These were exploited in colonial times by the Union Minière du Haut Katanga, which was nationalized in 1966 by President Mobutu Sese Seko. Mobutu lavished wealth on his clan, but the mines were soon abandoned, forcing the miners into illegal artisanal workings.
More recently new investors have bought into the industry including Indians and Chinese.

The film surveys the industrial and artisanal mining industry in Katanga Province. The film explores the murky dealings between the state-owned Gécamines, foreign mining companies such as First Quantum Minerals and individuals like George Forrest, Indian and Chinese investors and state officials. It questions who benefits from the mining operations. Katanga Business highlights the charismatic governor of the province, the populist Moses Katumbi.
It shows the great wealth of the province and the abject poverty of the miners.

== Technical ==
Thierry Michel had produced works on the DRC over a period of seventeen years before making Katanga Business.
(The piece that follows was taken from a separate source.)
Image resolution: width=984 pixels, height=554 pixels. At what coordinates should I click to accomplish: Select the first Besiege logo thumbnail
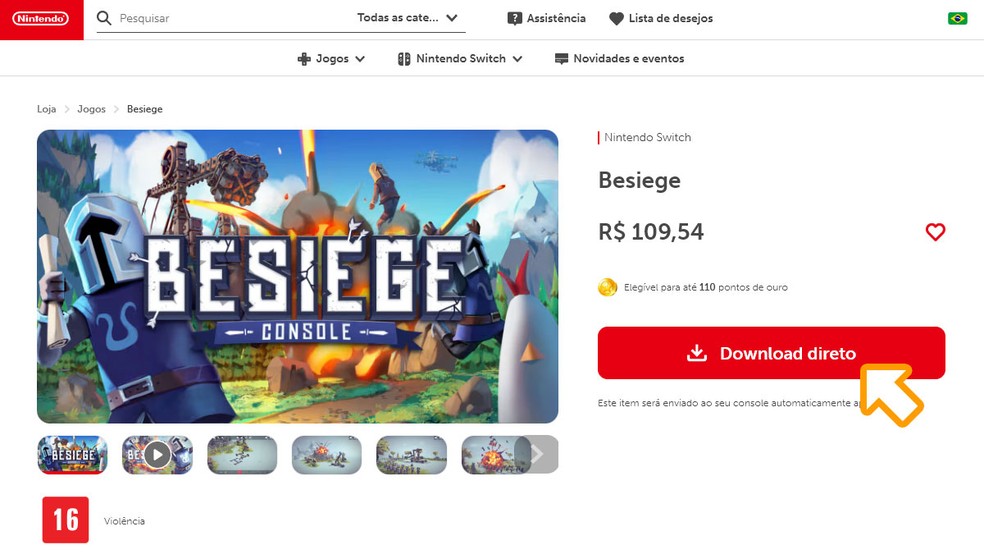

Earlier works were Zaire, le cycle du serpent (1992), Les Derniers Colons (1995), Mobutu roi du Zaïre (1999) and Congo River, Beyond Darkness (2005). Taken together his films provide a unique overview of the social, economic and political life of the country. He made the television documentary film Katanga, la guerre du cuivre (Katanga, the copper war) earlier in 2009, the basis for the film. A book was published with the same title including text and photographs by Thierry Michel.

Michel's Congolese assistant director Guy Kabeya Muya received death threats for having worked on the film.
The filmmaker Monique Mbeka Phoba quickly mobilized an international campaign to ensure that the Congolese authorities extended their protection.

== Reception ==
A reviewer in Le Monde said of the film that Thierry Michel is not trying to make an indictment, that he approaches the subject with "eyes wide open", and that the film is "bursting with life, in which one will find, as easily as copper in Kolwezi, reason for hope". Another reviewer criticized the decision to let the images and people in the film tell the story, as in a drama, rather than providing explanations of causes and effects. As a result, the film therefore is mostly a simple depiction of the impact of globalization and neo-colonialism. The film was nominated for a Magritte Award in the category of Best Documentary in 2011.